Coach Shanelle Reilly is the coach of the girls’ volleyball teams and this is her first time coaching. She played throughout high school, college, and she currently plays for her graduate school intramural team. A typical day of coaching consists of strategizing and most importantly adapting since you can’t be prepared for everything. She says that the best part of coaching is seeing the players grow off the court; she says she loves seeing her team succeed and grow. The most difficult part is when the girls are so hard on themselves. She feels as though she needs to do more to prevent that from happening. Some words of advice she has are “never look at the score - it’s not about past plays but it is about the next play.”
Junior Cheyenne Robertson provided her insights about her journey of being on the Varsity Volleyball team. She originally started playing in October of 2016 after she went to a cousin’s game and liked the sport immediately. She’s been playing ever since and plans on playing throughout college as well as playing for clubs. Her opinion of a good coach is “someone who makes their players believe in themselves, one who pushes the player to the best of their ability and one to whom the players look up to.” Over her time on the team, she has learned that teamwork is very important in all sports, especially volleyball, and she has realized that they have to work together as a team in order to get better or make any progress. Some words of advice she has to give to her fellow athletes are to “shoot for the moon because even if you do miss, you’ll land somewhere among the stars.”

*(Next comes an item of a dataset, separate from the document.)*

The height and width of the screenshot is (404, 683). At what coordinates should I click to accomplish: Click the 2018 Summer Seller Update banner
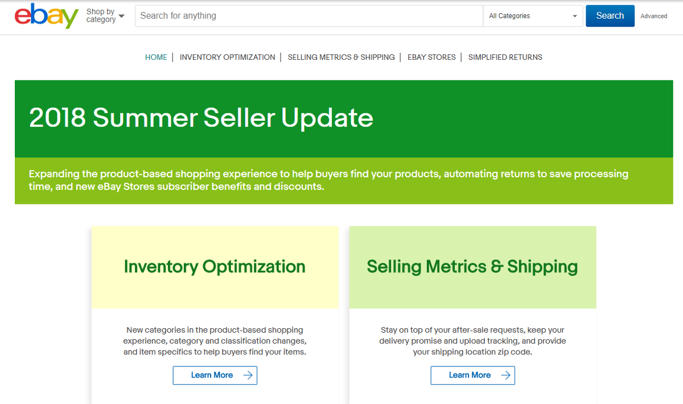(x=342, y=119)
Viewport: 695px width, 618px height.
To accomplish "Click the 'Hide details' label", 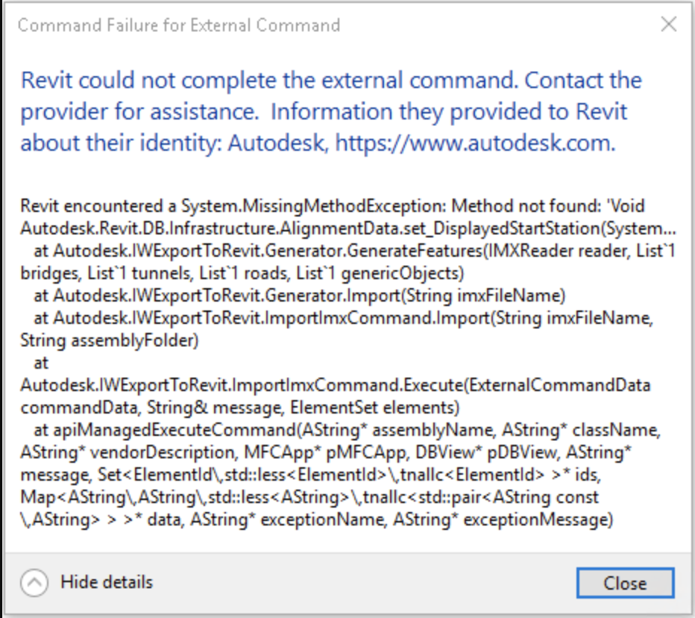I will (x=107, y=582).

Toluwani Akomolafe also provided her opinions and insights about her JV volleyball experiences and endeavors. She originally started playing in the fifth grade after watching her sister play for her school; she says that volleyball is very exciting and she enjoys playing. After being asked what makes a good coach, she says, “All a good coach has to be is understanding, encouraging, and helpful throughout our practice and game time.” She has learned that working alongside the team had boosted her confidence when playing and that she is a better player because of it. A few words of advice she has for her fellow athletes are “push yourself and be nice to your team no matter the circumstances because they’re the ones that you’ll be relying on during a game.”